- [実施事項]:
1. 掲載本文で「水や洗剤で落ちやすいもの」の例として挙げられているものを、すべて列挙してください。
2. 掲載本文のうち「水で濡らさずに」で始まる段落を、要点を残した箇条書きに書き換えてください。

- [掲載本文]:
-------
シミや汚れの応急処置! 余計なことをしてはいけない!?
「食べ物のシミをつけてしまったときは、まず固形物を乾いたティッシュで取り除くこと」
と教えてくれたのは、ライオン株式会社の大貫和泉さん。繊維製品品質管理士、消費生活アドバイザーなどの資格を持ち、洗濯用洗剤などの製品開発・調査に約20年携わってきた“お洗濯マイスター”。お洗濯のエキスパートです。
例えば、上の写真のようにニットにミートソースが付着してしまった場合、まずティッシュで固形物を取り除きます。そして、シミの性質に合わせて、次の応急処置をします。
水溶性のシミの場合の応急処置とは
(大貫さん)「しょうゆ、コーヒー、ケチャップ、マヨネーズ、酒類、カレー、味噌汁など、水や洗剤で落ちやすいものは“水溶性のシミ”になります。油を使うマヨネーズやカレーが“水溶性”なのは意外かもしれませんが、洗剤でも落ちやすいので、水溶性のシミに入ります。
ミートソースも同様に水溶性ですから、この場合は固形物を取り除いた後に、水で濡らしたティッシュでシミの部分をつまみ取るように、シミの水分を取ってください。こすったり叩いたりすると、シミが広がってしまうため、こすらないようにつまみ取ることがポイントです」
乾いたティッシュでシミの水分をつまみとります。
これで応急処置は完了です。
油溶性のシミの場合の応急処置とは
一方、チョコレート、バター、生クリーム、口紅、ファンデーション、植物油などの食品のシミなど“油溶性のシミ”が付着した場合は? こうした汚れは水よりも、ベンジンやアルコールの有機溶剤で落ちやすい性質があります。
(大貫さん)「水で濡らさずに、乾いたティッシュに油分を移し取るようにしてください。おしぼりなどを使って汚れをふき取りたくなると思いますが、飲食店などのおしぼりは塩素系漂白剤で処理されているケースもあるため、色柄部分が色落ちする可能性があります。乾いたティッシュを使うようにしてください」
-------
- [記録データ]:
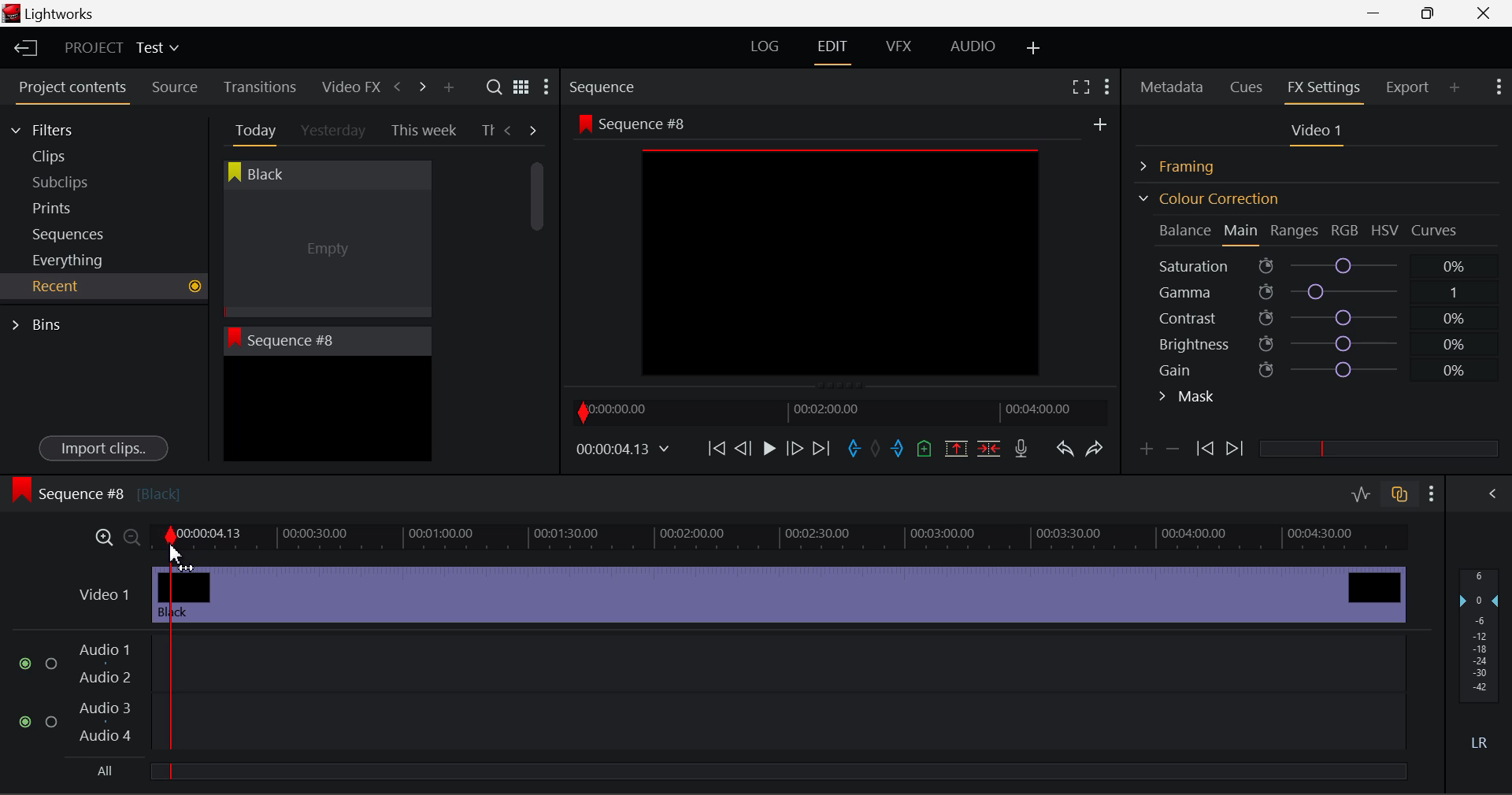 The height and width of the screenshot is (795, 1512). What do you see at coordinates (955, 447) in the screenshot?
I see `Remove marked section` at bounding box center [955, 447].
-------
- [回答内容]:
1. しょうゆ、コーヒー、ケチャップ、マヨネーズ、酒類、カレー、味噌汁

2.
- 油溶性のシミは水で濡らさず、乾いたティッシュに油分を移し取る。
- 飲食店などのおしぼりは塩素系漂白剤で処理されている場合があり、色柄部分が色落ちするおそれがある。
- おしぼりでふき取らず、乾いたティッシュを使う。